The most distinct break from typical rennaissance conventions is in the second floor ballustrade. To create movement, Borromini drew the balusters in a triangular form (where circles were typical). These forms alternate in an A-B pattern. This gesture is not purely aesthetic. As the architect explained, these alternatng balusters provided better visibility from the upper floor down to the ground floor.

The cloister also includes an octagonal well-head, further repeating the surrounding geometry.
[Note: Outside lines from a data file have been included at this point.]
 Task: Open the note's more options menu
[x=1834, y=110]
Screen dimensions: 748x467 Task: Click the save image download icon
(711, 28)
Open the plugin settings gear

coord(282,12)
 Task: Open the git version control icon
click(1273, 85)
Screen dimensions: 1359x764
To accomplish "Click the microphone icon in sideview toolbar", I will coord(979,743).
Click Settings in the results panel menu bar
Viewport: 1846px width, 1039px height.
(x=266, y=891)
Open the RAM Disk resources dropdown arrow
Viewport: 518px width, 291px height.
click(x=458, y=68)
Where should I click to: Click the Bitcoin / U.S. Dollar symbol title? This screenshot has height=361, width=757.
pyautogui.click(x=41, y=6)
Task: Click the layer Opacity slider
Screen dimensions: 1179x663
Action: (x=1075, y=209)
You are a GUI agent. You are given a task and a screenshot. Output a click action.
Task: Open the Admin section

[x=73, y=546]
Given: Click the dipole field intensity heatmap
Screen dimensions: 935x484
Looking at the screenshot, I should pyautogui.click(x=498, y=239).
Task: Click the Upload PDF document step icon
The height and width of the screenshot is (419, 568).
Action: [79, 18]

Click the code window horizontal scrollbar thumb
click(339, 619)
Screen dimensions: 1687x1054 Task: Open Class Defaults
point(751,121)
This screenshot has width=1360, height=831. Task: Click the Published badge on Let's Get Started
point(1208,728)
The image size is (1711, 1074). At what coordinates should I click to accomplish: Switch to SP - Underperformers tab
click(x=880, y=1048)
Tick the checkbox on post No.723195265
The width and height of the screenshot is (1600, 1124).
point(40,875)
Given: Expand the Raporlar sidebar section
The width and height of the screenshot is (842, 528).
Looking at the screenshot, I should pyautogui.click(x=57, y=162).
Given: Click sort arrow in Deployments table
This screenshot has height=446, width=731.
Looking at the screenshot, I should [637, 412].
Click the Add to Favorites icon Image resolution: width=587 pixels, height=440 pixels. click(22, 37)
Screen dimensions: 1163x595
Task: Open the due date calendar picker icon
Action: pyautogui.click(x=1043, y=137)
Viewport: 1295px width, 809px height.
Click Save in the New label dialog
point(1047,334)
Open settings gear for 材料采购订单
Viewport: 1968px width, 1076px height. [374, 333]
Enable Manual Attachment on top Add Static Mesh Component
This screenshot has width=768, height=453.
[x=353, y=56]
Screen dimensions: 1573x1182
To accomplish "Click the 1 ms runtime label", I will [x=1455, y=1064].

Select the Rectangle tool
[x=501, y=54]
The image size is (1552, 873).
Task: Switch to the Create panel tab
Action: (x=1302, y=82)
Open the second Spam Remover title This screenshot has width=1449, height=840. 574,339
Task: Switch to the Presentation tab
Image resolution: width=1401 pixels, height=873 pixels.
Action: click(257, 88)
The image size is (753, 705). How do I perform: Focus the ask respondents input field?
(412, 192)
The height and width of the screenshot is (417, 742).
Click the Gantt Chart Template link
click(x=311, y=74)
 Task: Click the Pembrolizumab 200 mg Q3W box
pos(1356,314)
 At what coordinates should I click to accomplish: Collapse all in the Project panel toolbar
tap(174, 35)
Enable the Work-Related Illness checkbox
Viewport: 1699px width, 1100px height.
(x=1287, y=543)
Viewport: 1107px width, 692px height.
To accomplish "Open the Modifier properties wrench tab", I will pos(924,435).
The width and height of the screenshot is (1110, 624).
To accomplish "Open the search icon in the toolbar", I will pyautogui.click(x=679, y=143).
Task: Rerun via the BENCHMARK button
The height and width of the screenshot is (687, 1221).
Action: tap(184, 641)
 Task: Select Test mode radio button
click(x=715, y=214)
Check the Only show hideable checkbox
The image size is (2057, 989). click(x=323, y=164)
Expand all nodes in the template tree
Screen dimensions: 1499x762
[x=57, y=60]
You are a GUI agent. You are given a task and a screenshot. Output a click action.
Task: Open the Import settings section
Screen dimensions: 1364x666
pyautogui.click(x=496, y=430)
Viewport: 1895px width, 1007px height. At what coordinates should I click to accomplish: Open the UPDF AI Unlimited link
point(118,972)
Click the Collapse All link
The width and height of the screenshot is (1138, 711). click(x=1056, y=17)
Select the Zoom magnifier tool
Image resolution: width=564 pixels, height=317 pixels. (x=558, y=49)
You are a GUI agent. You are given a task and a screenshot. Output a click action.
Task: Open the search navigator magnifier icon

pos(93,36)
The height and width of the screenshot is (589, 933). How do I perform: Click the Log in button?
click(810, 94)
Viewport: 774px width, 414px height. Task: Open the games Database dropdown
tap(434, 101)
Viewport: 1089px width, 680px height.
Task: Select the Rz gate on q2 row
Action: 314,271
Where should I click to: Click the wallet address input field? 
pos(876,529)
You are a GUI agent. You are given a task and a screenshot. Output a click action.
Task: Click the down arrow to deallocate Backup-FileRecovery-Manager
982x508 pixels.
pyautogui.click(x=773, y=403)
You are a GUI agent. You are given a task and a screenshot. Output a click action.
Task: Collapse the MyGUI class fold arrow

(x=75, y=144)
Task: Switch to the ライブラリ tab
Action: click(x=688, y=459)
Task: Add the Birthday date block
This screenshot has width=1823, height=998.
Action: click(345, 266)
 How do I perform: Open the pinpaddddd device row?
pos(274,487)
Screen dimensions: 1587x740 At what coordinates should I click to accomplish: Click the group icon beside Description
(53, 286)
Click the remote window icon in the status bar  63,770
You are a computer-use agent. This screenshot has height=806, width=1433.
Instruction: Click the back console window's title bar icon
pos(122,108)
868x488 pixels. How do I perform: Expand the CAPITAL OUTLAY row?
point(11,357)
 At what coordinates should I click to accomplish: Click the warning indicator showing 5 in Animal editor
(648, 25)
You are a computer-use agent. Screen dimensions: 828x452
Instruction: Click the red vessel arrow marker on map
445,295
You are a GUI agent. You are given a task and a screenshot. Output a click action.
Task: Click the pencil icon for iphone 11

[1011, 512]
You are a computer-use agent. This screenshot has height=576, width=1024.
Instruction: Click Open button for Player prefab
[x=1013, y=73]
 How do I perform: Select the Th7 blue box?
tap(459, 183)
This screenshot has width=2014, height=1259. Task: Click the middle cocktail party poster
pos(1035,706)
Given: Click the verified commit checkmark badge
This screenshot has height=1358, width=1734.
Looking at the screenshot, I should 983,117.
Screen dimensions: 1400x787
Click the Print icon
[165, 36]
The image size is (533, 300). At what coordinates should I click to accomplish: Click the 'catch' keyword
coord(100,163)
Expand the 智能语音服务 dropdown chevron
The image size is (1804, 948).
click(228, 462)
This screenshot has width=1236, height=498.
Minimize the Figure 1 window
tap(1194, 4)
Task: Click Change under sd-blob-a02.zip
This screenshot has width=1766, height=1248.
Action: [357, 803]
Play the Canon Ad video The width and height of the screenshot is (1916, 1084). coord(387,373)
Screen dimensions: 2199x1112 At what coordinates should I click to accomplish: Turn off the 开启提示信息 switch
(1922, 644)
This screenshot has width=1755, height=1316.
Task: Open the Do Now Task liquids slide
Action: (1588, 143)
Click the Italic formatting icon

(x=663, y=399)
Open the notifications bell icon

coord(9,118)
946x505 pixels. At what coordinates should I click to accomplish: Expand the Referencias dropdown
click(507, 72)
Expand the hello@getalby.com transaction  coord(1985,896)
Behind the church, the refectory, now the sacristy, has rounded corners, a pierced vault, windows in the garden façade and later alterations.

=== Monastery ===
The dormatory for the monks is made up of a simple block with a single-loaded corridor. Some drawings indicate Borromini had plans to ornament the facade that faces the garden - including chimneys which mimick Ionic volutes similar to Michelangelo's treatment of Porta Pia, as well as a central belvedere in the middle of the roof which was common of the era and region.

The refectory is the first of Borromini's designs to include distinct rounded corners in the room, which would later become a common element in his designs. The vaulted ceilings include cross-vaults over the windows, emphasized by stucco mouldings.